- [Goal]
Rewrite the data from the line with "Inspirations [button] (140, 8)" through the end of the data, changing "Tour Packages" to "Holiday Packages" and leaving everything else as it stands.

### Excerpted records

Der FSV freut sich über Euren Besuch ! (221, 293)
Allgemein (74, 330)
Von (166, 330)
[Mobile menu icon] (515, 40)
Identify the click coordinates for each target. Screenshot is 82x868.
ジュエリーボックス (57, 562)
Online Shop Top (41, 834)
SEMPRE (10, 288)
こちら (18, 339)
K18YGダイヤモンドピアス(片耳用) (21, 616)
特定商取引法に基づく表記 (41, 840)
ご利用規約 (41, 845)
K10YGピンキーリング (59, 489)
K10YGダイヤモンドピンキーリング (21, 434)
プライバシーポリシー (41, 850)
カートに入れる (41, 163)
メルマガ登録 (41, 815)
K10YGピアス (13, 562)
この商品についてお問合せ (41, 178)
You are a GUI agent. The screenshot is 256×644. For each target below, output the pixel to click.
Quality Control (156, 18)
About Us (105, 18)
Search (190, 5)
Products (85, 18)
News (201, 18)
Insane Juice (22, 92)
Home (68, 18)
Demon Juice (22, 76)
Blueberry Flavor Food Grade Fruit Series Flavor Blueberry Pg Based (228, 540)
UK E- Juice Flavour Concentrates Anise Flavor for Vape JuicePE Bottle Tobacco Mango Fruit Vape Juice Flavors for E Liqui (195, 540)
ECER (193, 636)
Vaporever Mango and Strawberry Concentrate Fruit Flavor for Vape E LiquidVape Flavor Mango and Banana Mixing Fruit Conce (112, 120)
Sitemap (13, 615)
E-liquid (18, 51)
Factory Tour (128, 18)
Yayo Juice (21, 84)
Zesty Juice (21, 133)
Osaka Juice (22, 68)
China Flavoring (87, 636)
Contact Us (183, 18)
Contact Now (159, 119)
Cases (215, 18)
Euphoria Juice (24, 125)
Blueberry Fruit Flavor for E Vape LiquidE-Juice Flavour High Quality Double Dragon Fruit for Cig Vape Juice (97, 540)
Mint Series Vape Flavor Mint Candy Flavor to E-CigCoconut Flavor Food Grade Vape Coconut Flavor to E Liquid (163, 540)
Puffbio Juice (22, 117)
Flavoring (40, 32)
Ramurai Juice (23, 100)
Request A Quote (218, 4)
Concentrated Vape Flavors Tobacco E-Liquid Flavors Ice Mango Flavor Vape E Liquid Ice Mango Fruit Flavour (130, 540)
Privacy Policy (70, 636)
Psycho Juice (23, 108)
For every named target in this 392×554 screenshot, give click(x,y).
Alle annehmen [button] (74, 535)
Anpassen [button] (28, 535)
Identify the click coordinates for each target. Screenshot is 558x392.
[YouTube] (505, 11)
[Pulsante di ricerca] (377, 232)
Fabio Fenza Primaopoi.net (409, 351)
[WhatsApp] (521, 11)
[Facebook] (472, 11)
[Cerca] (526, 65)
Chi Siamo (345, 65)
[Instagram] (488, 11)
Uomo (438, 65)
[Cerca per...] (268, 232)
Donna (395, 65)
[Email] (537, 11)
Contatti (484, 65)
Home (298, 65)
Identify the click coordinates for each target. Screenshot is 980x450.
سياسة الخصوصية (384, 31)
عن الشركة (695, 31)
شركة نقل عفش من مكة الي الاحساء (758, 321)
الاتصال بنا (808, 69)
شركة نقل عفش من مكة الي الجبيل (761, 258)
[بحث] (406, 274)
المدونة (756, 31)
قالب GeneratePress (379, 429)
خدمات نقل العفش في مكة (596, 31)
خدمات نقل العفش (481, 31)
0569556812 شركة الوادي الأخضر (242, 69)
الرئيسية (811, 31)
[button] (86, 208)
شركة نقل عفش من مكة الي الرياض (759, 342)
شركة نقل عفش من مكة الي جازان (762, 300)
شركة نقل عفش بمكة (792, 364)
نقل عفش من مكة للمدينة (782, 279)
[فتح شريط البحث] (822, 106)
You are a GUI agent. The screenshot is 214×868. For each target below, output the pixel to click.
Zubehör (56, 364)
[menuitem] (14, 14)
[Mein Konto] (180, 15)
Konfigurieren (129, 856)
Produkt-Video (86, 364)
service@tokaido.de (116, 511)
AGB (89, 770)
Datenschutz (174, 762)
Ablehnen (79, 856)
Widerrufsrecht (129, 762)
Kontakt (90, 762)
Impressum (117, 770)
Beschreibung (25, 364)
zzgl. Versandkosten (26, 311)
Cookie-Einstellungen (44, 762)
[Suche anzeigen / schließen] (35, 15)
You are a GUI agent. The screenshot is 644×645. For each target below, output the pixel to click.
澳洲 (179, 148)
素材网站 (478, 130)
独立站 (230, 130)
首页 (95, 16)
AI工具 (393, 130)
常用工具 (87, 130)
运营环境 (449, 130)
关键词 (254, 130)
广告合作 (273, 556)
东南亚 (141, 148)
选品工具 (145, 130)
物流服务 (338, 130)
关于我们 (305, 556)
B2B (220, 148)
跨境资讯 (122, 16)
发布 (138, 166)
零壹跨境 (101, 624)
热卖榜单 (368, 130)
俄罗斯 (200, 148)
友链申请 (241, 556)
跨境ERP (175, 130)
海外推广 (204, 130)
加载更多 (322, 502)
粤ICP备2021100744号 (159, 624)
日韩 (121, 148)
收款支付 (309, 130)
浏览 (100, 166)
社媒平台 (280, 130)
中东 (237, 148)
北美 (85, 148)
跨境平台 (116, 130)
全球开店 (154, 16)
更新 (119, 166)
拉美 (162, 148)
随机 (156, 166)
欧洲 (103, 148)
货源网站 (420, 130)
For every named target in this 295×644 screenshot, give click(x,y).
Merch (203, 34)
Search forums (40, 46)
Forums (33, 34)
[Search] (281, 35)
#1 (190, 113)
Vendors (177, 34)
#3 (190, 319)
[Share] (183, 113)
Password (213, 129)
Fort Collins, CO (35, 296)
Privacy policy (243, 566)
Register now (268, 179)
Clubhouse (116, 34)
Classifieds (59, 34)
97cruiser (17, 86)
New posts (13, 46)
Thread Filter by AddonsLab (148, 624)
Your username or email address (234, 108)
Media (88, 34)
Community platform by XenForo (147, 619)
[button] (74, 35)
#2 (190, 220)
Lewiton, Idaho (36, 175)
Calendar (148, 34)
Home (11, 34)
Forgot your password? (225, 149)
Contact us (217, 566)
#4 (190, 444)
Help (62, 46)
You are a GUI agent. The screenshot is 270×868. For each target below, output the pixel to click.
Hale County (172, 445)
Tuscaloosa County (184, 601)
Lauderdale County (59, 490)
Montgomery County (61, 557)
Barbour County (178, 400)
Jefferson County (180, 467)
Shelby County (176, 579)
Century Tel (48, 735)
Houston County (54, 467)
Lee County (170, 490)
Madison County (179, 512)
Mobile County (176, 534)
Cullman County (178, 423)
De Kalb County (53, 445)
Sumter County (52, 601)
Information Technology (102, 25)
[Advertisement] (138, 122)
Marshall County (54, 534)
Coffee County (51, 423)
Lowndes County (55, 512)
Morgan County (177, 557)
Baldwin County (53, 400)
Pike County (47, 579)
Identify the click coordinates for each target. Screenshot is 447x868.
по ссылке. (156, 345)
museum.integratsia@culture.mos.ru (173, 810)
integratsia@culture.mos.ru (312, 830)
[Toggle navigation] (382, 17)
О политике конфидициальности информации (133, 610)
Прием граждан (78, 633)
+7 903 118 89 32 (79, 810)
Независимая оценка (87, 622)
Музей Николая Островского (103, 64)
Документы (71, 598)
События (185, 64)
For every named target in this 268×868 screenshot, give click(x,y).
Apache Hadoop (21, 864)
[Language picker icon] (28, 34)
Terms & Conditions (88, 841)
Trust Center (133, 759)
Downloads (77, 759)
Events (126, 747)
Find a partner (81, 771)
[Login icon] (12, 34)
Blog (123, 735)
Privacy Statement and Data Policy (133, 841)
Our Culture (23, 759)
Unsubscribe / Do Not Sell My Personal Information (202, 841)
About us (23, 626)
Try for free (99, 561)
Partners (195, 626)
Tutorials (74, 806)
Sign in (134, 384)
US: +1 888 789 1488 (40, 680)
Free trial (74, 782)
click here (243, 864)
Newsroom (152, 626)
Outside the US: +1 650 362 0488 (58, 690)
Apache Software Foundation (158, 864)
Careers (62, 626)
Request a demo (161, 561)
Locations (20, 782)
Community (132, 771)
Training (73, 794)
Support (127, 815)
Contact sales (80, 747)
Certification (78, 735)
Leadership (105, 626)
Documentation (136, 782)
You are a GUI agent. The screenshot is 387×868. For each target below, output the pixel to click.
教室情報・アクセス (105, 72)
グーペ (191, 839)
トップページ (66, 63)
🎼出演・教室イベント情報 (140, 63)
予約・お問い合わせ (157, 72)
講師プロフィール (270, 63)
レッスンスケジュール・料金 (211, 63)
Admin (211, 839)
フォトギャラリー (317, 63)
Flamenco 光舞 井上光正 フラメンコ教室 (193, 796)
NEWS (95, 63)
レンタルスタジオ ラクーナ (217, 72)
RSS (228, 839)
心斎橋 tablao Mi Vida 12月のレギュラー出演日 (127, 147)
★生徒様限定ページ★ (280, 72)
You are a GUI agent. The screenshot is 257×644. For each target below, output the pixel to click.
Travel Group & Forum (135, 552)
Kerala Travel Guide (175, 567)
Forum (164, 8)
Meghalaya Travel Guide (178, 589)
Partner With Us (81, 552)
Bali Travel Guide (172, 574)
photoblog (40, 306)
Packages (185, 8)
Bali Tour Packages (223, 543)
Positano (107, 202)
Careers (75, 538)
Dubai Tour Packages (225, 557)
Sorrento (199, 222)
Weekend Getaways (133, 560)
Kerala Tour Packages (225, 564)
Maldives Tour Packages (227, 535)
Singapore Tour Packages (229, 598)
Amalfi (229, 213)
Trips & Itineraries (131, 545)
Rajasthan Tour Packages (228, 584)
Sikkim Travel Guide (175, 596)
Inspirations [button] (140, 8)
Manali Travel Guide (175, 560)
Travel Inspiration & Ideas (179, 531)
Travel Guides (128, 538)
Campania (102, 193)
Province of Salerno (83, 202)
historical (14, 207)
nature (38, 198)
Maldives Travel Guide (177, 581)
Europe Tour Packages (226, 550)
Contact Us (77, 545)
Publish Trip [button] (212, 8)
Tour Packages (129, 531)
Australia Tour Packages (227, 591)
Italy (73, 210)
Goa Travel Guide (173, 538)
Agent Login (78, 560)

######

- [Solution to this problem]
Inspirations [button] (140, 8)
Manali Travel Guide (175, 560)
Travel Inspiration & Ideas (179, 531)
Travel Guides (128, 538)
Campania (102, 193)
Province of Salerno (83, 202)
historical (14, 207)
nature (38, 198)
Maldives Travel Guide (177, 581)
Europe Holiday Packages (226, 550)
Contact Us (77, 545)
Publish Trip [button] (212, 8)
Holiday Packages (129, 531)
Australia Holiday Packages (227, 591)
Italy (73, 210)
Goa Travel Guide (173, 538)
Agent Login (78, 560)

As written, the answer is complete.